A deposition taken and returned as prescribed in this article, or an exemplified copy thereof, if the original is filed in another county, may, unless it is suppressed as prescribed in the last section, be read in evidence by either party. It has the same effect, and no other, as the oral testimony of the witness would have; and an objection to the competency or credibility of the witness, or to the relevancy, or substantial competency, of a question put to him, or of an answer given by him, may be made, as if the witness was then personally examined, and without being noted upon the deposition.

From ch. 387 of 1853, § 13; 2 R. S. 396, Part 3, ch. 7, tit. 3, § 23.

§ 912. When interrogatories and deposition may be in a foreign language.

Upon an application, made in the supreme court, the city court of the city of New York. or a county court, for a commission to be issued to a foreign country, if it satisfactorily appears, by affidavit, that the witness does not understand the English language, the order for the commission may in the discretion of the court or judge, direct that written interrogatories annexed thereto, by way of direct or crossexamination, be framed in the English language, and also in a foreign language; that only the interrogatories framed in the foreign language be put to the witness; and that his answers be taken, and the certificates be made out in the same language. Where such an order is made, it must provide tor the payment, by the applicant, to the adverse party, of a reasonable sum fixed therein for the expense of procuring the interrogatories, in his behalf, to be translated. The judge, who settles the interrogatories must settle them in the foreign language and in the English language; and for that purpose, he may call in the assistance of one or more experts, whose compensation must be fixed by the judge, and paid by the applicant. When the deposition is read in evidence, it, and the interrogatories, must be interpreted into the English language, as if the witness, being unable to speak the English language, was personally present and testifying.

Am'd by ch. 946 of 1895.

§ 913. Letters rogatory.

Letters rogatory may be issued from either of the courts specified in the last section, in its discretion, in a case where a commission may be issued, as prescribed in this article, upon satisfactory proof, by affidavit, that there is good reason to believe, that the ends of justice will be better promoted thereby, than by the issuing of a commission; notwithstanding that a commission can be executed, in the country to which they are sent.
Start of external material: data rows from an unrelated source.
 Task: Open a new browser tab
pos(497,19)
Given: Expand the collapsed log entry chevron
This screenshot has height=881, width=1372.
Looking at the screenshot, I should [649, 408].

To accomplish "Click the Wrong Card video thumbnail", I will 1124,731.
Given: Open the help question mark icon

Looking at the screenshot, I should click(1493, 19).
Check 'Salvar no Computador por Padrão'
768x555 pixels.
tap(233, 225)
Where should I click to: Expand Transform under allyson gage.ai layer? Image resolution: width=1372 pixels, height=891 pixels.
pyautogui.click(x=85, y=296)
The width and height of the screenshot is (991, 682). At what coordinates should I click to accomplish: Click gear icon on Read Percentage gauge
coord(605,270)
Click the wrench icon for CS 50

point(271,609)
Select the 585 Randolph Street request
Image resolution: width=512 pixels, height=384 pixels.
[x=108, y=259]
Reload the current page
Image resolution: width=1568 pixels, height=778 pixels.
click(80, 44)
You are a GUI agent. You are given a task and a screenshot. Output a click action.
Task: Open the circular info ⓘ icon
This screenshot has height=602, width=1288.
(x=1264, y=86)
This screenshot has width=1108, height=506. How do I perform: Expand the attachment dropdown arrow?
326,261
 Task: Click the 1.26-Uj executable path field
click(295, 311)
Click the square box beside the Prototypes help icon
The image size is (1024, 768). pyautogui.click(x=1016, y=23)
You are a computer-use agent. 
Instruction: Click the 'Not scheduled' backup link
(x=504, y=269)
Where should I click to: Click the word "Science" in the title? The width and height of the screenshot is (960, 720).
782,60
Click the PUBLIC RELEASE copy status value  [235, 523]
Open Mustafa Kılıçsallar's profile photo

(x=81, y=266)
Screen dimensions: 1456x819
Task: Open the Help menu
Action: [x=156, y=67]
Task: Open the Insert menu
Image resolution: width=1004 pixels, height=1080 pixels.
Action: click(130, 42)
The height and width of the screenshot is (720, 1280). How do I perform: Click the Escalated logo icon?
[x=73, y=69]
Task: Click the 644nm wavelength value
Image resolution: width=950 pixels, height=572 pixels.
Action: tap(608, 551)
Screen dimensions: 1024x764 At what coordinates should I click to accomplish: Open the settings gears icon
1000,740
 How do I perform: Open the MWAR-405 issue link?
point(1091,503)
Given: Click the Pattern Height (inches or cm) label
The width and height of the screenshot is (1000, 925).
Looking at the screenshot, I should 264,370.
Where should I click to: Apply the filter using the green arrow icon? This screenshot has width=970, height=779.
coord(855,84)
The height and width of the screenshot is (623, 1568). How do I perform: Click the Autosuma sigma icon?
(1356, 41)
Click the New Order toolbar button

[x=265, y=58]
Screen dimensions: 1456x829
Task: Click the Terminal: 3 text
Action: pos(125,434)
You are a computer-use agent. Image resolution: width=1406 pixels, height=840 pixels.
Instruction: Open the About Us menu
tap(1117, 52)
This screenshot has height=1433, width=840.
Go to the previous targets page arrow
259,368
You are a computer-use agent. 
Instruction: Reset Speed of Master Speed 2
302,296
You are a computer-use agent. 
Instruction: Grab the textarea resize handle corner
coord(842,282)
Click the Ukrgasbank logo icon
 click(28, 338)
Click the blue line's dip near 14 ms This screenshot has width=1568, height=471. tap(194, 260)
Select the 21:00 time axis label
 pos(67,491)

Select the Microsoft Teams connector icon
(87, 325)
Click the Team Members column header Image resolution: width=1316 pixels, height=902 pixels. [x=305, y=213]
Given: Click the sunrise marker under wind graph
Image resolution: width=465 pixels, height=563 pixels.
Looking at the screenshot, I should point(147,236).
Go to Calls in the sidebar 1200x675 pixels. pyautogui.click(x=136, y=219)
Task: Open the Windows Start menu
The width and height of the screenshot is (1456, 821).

Letters rogatory can be issued only to examine one or more witnesses, upon written interrogatories, annexed thereto; which must be framed and settled, and the depositions must be returned, as prescribed in this article, with respect to the interrogatories annexed to a commission and the depositions taken thereunder.

ARTICLE THIRD.

Depositions taken within the State, for use without the State.

SEC. 914. In what cases deposition may be taken.

915. Proceedings to obtain testimony.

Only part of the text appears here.